Si Pedro Sánchez no logra culminar con éxito su aventura para llegar a la presidencia del Gobierno, en la carnicería en la que se convertirá el PSOE , hay un detalle en el que casi nadie ha reparado y no por torpeza, sino porque casi siempre que el ruido azota el árbol no deja ver la raíz que lo sustenta.
El relato escrito por los dirigentes socialistas desde el 20- D dibuja un escenario en el que se perciben dos posturas distintas que, a veces, se antojan antagónicas.
De una parte se sitúan quienes desde aquella noche en la sede de Ferraz aclamaron a Pedro Sánchez al grito de “presidente” después de haber cosechado el peor resultado electoral en los últimos treinta y nueve años. El humo de la formidable pérdida de votos y escaños del PP les oscureció tanto la razón y despertó tanto la ambición que no quisieron darse cuenta que el desplome propio les situaba en una posición más profunda que el PP en aquel pozo de la derrota en el que la constatación del malestar ajeno servía de autoengaño para suavizar el propio. ¿Por qué se felicitaban aquella banda de funcionarios del partido; qué celebraban en medio de la humillación del peor resultado en las cuatro décadas democráticas; quien fue el ilustrado que le transmitió a Sánchez la convicción de que habían hecho historia con el peor resultado de la historia? Tres preguntas distintas y, tal vez, una sola respuesta verdadera: la ambición.

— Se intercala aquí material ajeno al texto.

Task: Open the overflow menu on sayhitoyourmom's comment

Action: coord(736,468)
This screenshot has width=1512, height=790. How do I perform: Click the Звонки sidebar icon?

Las dos almas que conviven en el PSOE están divididas por su distancia con el Poder. Veamos por qué.
Dibujemos el mapa del poder territorial socialista. País Vasco, Galicia, Cataluña, Madrid o Murcia son comunidades en las que los socialistas no tienen ningún poder ni municipal ni autonómico; es más, en algunas de ellas no sólo no son la primera fuerza, sino que son la tercera o la cuarta, sin posibilidad cercana de regresar a los gobiernos.
En la otra parte del mapa están Andalucía, Extremadura, Castilla la Mancha y Valencia. Comunidades en las que gobiernan los socialistas, en algunas con apoyo de Podemos, pero en todas con una base electoral fuerte y consolidada que les propicia percibir el futuro con menos ansiedad que la de sus compañeros situados en la periferia cuando no en la casi irrelevancia.
Una vez dibujado el mapa, la pregunta que surge es dónde se encuentra la razón o las razones para que sean las direcciones de los más alejados del poder las que tengan más urgencias y menos objeciones para aliarse con quien sea necesario para llegar al gobierno. La respuesta está en el viento que mueve el calendario. Quienes se apostan en este lado de la orilla socialista saben que ahora o nunca. O Pedro Sánchez llega a La Moncloa y, con él, todos ellos a los más de dos mil puestos que nombra cualquier gobierno o si fracasa ninguno tendrá futuro político. Todo se habrá consumado y serán otros los que tendrán que hacerse cargo de un campo de batalla sumido en la derrota y en que solo habrá muertos o heridos. De la aventura de futuro incierto iniciada por Sánchez esta semana, nadie saldrá indemne.
Es tanta la ambición y tanto lo que se juegan Sánchez y su entorno que en las horas transcurridas desde que el martes el Rey le encargara el inicio de conversaciones para formar Gobierno, sus seguidores se encuentran invadidos por un estado de euforia que podría resultar conmovedor si no fuera porque podría rozar la ingenuidad.
Sánchez ha iniciado un viaje que le puede conducir al todo o a ninguna parte. O mejor dicho, a la Presidencia del Gobierno o al definitivo ocaso político de quién creyó como Herodoto que “el estado de ánimo es tu destino”, pero ignoró que la aritmética parlamentaria impide casi siempre convertir, aún a pesar del demostrado voluntarismo de estos días, la quimera en realidad.
Esperan semanas apasionantes en las que se decidirá el futuro de España. El candidato socialista ha emprendido un relato político que le convierte en protagonista pero en el que también él puede ser, si no llega a la meta, la primera víctima. Y para él no habrá recuperación posible.